[[ TASK MATERIAL, beginning ]]

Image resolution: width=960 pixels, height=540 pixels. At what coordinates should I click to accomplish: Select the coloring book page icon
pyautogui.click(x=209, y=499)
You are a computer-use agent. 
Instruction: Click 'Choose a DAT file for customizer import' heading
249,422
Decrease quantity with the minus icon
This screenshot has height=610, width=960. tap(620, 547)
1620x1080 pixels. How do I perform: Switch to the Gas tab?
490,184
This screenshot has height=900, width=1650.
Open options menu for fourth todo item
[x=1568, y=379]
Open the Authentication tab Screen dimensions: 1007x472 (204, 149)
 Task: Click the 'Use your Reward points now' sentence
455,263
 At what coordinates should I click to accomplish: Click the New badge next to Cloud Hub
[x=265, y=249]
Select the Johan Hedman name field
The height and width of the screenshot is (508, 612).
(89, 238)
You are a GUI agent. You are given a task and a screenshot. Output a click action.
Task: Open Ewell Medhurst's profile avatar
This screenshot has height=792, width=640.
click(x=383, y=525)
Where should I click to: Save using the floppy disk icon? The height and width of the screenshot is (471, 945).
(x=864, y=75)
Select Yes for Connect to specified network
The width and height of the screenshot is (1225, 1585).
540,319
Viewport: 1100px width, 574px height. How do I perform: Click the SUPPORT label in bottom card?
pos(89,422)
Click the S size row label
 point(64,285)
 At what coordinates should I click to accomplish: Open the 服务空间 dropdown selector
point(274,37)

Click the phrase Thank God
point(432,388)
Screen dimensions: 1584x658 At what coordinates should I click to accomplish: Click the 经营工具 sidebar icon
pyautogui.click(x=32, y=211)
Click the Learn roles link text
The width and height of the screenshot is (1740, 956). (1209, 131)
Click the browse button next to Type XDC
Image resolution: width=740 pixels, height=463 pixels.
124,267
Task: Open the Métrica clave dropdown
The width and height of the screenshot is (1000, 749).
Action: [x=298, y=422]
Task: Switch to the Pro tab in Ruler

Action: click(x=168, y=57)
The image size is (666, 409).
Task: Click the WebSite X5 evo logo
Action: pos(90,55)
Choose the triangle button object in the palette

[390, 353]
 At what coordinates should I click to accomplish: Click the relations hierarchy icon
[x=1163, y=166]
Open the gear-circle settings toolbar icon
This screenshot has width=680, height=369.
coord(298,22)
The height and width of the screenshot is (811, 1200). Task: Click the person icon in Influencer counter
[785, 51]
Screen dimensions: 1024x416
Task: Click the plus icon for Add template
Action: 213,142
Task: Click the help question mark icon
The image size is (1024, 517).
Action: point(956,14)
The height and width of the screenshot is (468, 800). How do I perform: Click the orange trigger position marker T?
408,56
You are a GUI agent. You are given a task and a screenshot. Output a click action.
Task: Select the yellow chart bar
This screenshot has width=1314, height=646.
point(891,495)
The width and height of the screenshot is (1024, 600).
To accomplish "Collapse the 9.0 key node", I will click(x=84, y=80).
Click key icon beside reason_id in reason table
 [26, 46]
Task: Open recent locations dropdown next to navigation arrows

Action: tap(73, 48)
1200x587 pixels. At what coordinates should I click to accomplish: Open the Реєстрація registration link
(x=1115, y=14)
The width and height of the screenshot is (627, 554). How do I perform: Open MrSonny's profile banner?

[[ TASK MATERIAL, end ]]

Set each line down exactly, starting with the one that contains "The width and height of the screenshot is (1024, 600)." and ending with the last line of the listing; add nothing else.

The width and height of the screenshot is (1024, 600).
To accomplish "Collapse the 9.0 key node", I will click(x=84, y=80).
Click key icon beside reason_id in reason table
 [26, 46]
Task: Open recent locations dropdown next to navigation arrows

Action: tap(73, 48)
1200x587 pixels. At what coordinates should I click to accomplish: Open the Реєстрація registration link
(x=1115, y=14)
The width and height of the screenshot is (627, 554). How do I perform: Open MrSonny's profile banner?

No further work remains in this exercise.